→ Supplied information:
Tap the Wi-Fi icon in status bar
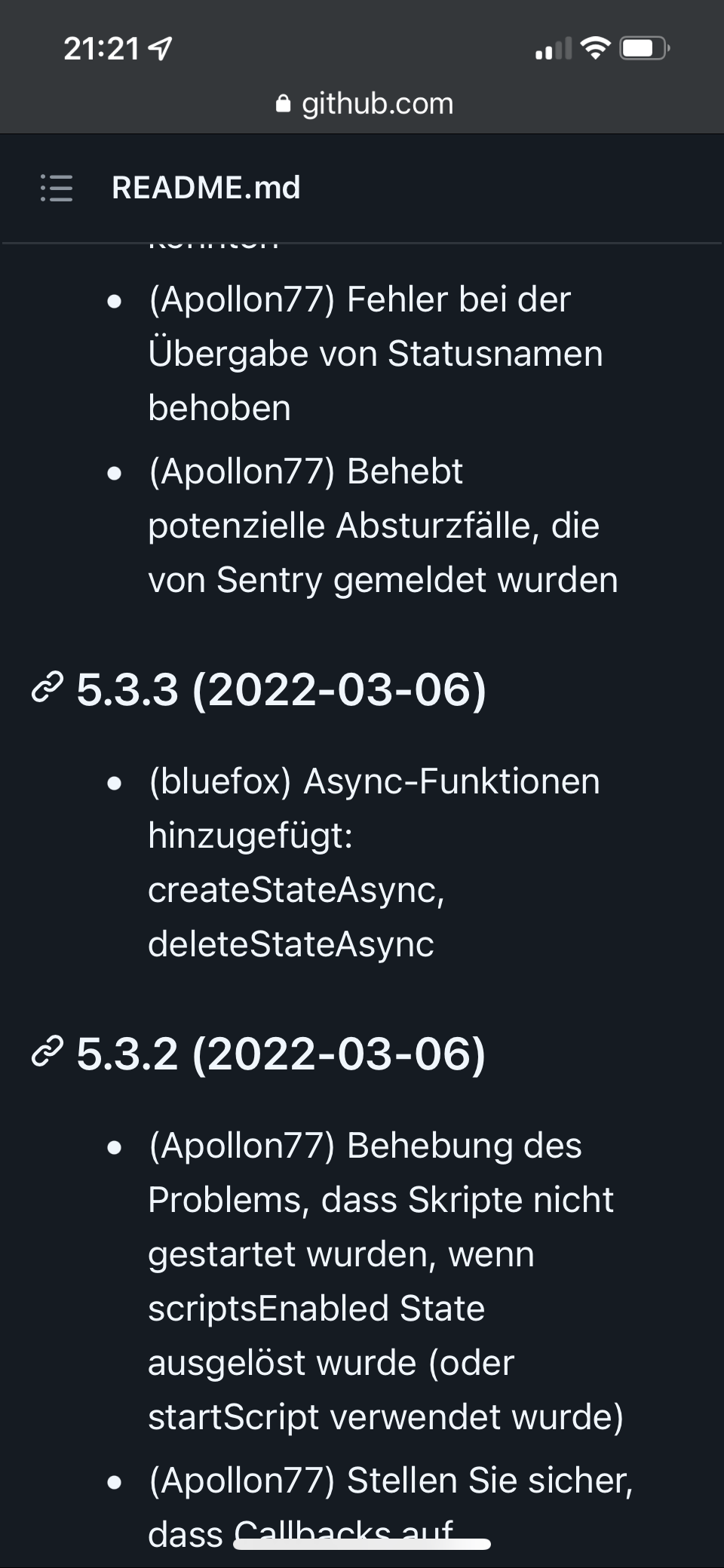This screenshot has width=724, height=1568. (596, 49)
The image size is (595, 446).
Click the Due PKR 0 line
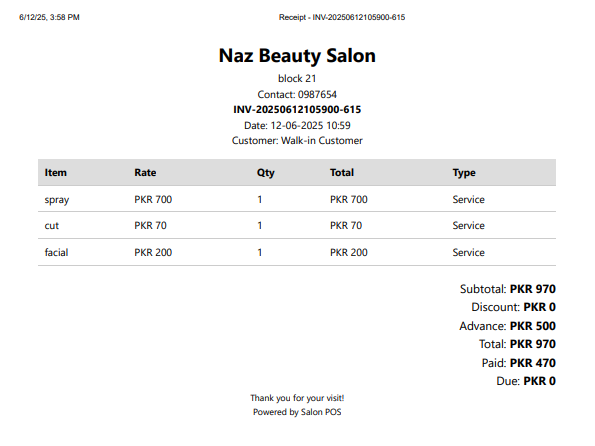pyautogui.click(x=526, y=381)
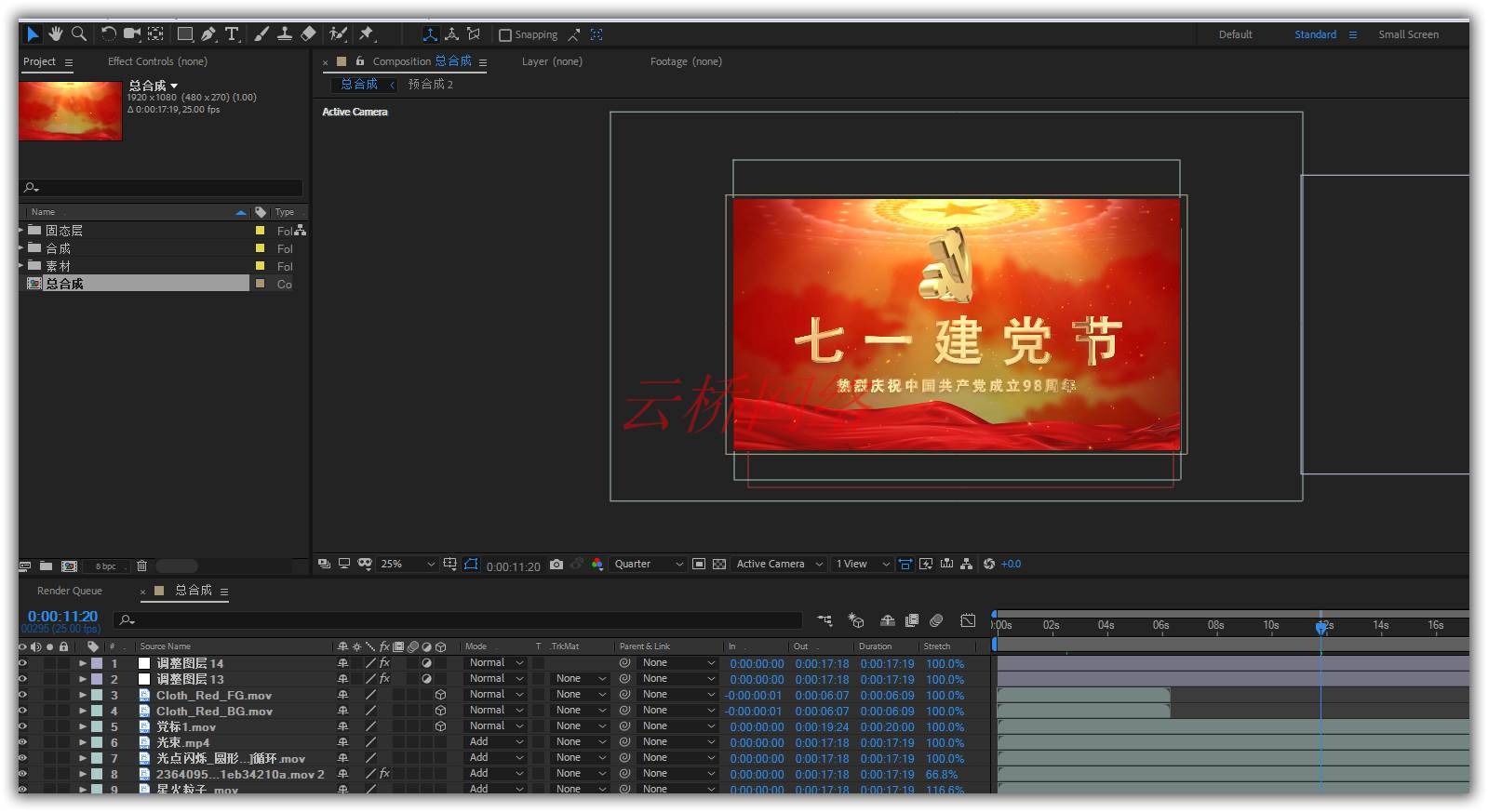Viewport: 1488px width, 812px height.
Task: Click the snapshot camera icon in viewer
Action: pos(556,565)
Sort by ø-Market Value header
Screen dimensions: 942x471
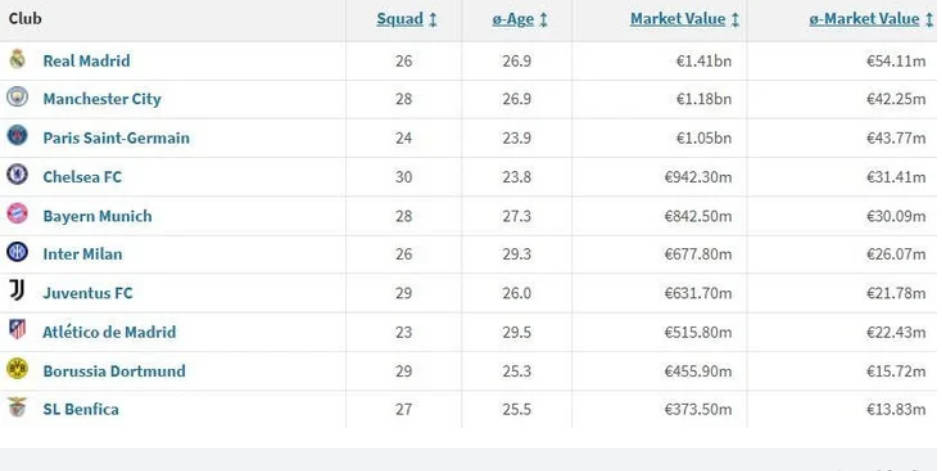point(871,19)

→ What this task involves: Reproduce the records above word for word, omitting the pictures from your answer.

→ Result for this task:
Tap the Wi-Fi icon in status bar
This screenshot has width=724, height=1568. (596, 49)
The image size is (595, 446).
Click the Due PKR 0 line
pyautogui.click(x=526, y=381)
Viewport: 1488px width, 812px height.
Task: Click the snapshot camera icon in viewer
Action: pos(556,565)
Sort by ø-Market Value header
Screen dimensions: 942x471
point(871,19)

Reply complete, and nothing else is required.